Service providers are under a duty to ensure that consumers are able to make complaints, and give feedback on the services provided to them. The process to do so must accord with the principles of natural justice and procedural fairness (these are massive concepts, but basically think of them as requiring feedback and complaints services to be available to all, cheap, and quick to process).
This standard also requires that consumer complaints are actually considered and implemented.
This standard concerns the hiring, rostering, performance and management of all staff providing aged care services. It obligates service providers to manage and roster staff effectively; to ensure there are enough staff as required, and that extenuating circumstances which may require more staff, such as influenza outbreaks, are accommodated for.

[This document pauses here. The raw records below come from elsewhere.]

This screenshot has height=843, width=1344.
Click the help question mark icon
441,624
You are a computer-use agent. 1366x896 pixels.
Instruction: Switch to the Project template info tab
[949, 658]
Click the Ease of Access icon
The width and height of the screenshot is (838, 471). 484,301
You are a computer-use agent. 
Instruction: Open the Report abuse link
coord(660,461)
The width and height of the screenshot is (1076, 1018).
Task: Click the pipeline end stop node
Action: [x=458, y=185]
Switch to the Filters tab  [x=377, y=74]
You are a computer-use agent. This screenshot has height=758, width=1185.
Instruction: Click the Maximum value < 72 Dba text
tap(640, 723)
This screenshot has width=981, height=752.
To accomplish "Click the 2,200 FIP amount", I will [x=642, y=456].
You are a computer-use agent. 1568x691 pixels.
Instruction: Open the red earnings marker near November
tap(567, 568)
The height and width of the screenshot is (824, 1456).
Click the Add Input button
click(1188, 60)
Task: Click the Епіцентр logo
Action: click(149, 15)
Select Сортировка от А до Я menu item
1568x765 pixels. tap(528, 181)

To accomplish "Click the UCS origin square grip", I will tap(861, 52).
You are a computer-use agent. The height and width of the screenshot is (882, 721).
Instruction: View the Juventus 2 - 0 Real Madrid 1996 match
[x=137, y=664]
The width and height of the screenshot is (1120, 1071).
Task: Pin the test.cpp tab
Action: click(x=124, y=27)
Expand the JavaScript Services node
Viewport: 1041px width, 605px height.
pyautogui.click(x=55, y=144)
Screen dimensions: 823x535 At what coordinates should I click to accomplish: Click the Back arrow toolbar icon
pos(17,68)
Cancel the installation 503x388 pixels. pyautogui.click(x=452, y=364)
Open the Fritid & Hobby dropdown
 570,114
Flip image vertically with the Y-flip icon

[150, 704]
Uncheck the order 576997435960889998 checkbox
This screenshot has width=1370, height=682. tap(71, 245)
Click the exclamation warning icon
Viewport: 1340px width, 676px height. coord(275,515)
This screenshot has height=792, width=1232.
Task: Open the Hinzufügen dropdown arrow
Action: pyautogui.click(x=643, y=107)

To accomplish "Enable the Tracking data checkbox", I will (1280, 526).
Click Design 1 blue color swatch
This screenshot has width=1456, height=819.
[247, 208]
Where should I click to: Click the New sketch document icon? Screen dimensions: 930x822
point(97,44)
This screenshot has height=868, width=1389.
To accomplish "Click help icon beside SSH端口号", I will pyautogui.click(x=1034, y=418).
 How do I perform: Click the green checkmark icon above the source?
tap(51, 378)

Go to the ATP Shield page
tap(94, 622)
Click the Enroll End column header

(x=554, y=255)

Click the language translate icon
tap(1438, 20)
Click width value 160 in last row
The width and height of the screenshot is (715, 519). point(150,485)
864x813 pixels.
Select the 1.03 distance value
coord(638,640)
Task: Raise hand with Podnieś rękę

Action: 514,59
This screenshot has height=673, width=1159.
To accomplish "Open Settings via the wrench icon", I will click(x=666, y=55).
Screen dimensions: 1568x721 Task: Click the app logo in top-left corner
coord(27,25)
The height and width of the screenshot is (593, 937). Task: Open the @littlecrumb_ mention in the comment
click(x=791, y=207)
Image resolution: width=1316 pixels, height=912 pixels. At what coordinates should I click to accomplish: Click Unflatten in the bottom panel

It also imposes a duty that hired staff are suitably qualified and that their actual performance is satisfactory. Determining whether performance is satisfactory, under this standard, includes not just whether they actually complete the job, but whether they have soft qualities such as compassion and consideration of each individual’s diverse backgrounds. A burden here is also placed on service providers which requires their staff to be appropriately trained and equipped. It also obligates service providers to monitor and review staff performance to ensure that high quality care is administered.
This standard essentially holds the governing body of a service provider responsible for any care provided that is sub-quality. It begins with a soft quality requirement that the organisational structure adheres to the cultural and diversity purposes of the act. It also contains a list of specific systems which must be managed effectively, however, as the section provides an overall duty to manage organisations effectively, this list is unlikely to be considered exhaustive.
This standard also places a duty on organisational governments to put in place effective risk-management practices and responses to neglected consumers. Also note the emphasis placed on implementing systems to reduce microbial resistance, which was also a concern listed in Standard 3. This standard also requires the structure of an organisation to minimise the use of restraint (though it admits that in some cases, it may be necessary to restrain consumers), and that the structure of an organisation should advocate for open disclosure of all practices.
Conclusion: What does this all actually mean?
Overall, aged care providers don’t so much need to change what services they provide, but how they provide them. These guidelines legally burden service providers, and their staff, with soft quality responsibilities such as consideration, compassion and maintaining their client’s autonomy. If nothing else, these guidelines show us that going forward, there is going to be a lot more importance placed on the training and subsequent performance of health care providers and their staff. But don’t worry, that’s exactly what Yarno can help you with.
If you’re in the Aged Care industry and don’t know where to start when it comes to training the behaviours required by these guidelines, call Mark for a chat today on 0401 872 305 or head on over to our contact us page.
*The full legislative requirements are found in:
Quality of Care Amendment (Single Quality Framework) Principles 2018 (Cth).
Aged Care Quality and Safety Commission Rules 2018 (Cth).
Aged Care Act 1997 (Cth), Schedule 1 User Rights Principles 2014. Charter of Rights and Responsibilities – Residential Care.
Aged Care Act 1997 (Cth), Schedule 2 User Rights Principles 2014. Charter of Rights and Responsibilities – Home Care.
Aged Care Act 1997 (Cth), Schedule 3 User Rights Principles 2014. Charter of Rights and Responsibilities – Short-term restorative Care.
There is an extensive list of the all the statutory authorities under which these guidelines are enforceable, which can be found here. However, listed above are the primary authorities.